PI: Susan R. Wessler (University of Georgia) Co-PIs: Jeffrey L. Bennetzen (University of Georgia), R. Kelly Dawe (University of Georgia), Ning Jiang (Michigan State University), Phillip SanMiguel (Purdue University) Collaborator: Byron Freeman (University of Georgia, Georgia Museum of Natural History)
Transposable elements (TEs) are the most abundant component of all characterized genomes of higher eukaryotes and the genome of maize is recognized as having the most dynamic TE component. As such, it is the organism of choice for understanding how TEs contribute to gene and genome evolution. In addition to identifying all TEs in maize, this project will pay particular attention to the characterization of TEs such as Pack-MULEs and Helitrons that routinely capture and amplify gene fragments and thereby confound gene annotation.

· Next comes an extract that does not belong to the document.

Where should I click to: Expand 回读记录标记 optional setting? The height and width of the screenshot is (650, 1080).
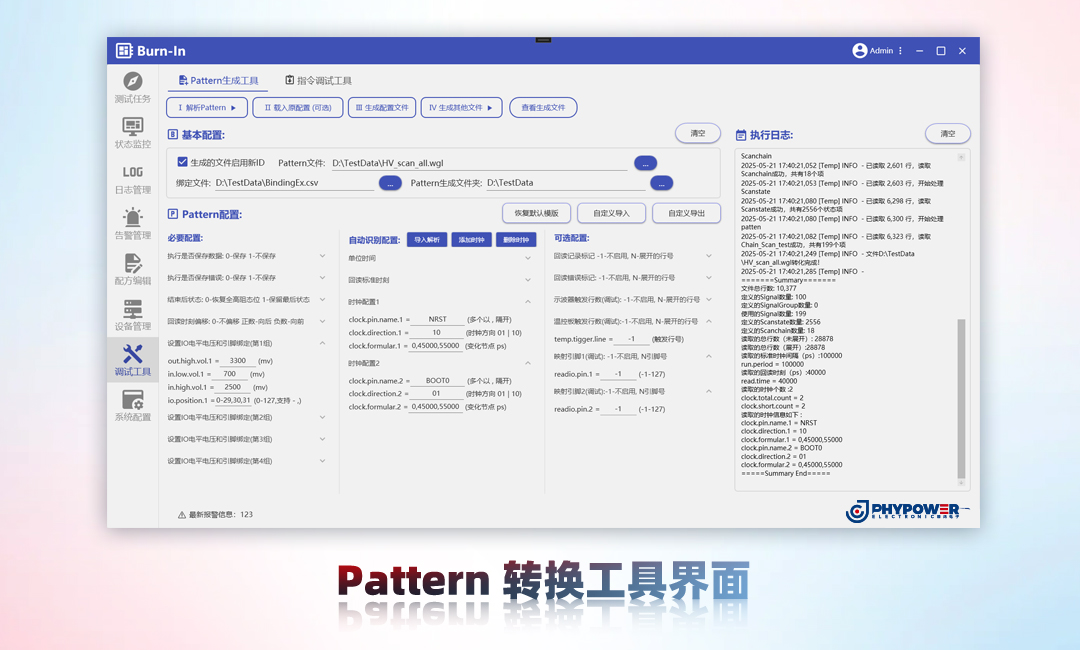[x=709, y=256]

This project will generate a comprehensive and rigorously annotated TE database that will greatly assist all future maize genome annotations. Computational analysis will serve to identify candidate active TEs whose mobility will be validated using the transposon display technique in conjunction with a wide spectrum of maize genomic DNAs. This project will, for the first time, extend the analysis of TEs to the pericentromere, a region that in other sequenced genomes has been unfinished and/or unannotated.
The scientific goals of this project and the familiarity of maize provide outstanding opportunities for student training and for connections between the research community and the broader public. This project dedicates over 10% of its resources to this mission with the centerpiece being the development of web-based and traveling museum exhibits that describe the history of maize as a crop, as a model organism for genome research, and as a key component of many Native American cultures. To this end, collaborations have been established with the University of Georgia Museum of Natural History, the Smithsonian Institution and the U.S. Botanic Garden.
Access to Project Outcomes All information from this project will be made freely available to the Maize Genome Sequencing Project and to long-term repositories such as MaizeGDB (www.maizegdb.org/). Software and other tools generated will be freely available at the project website (accessible via www.plantbio.uga.edu/wesslerlab/).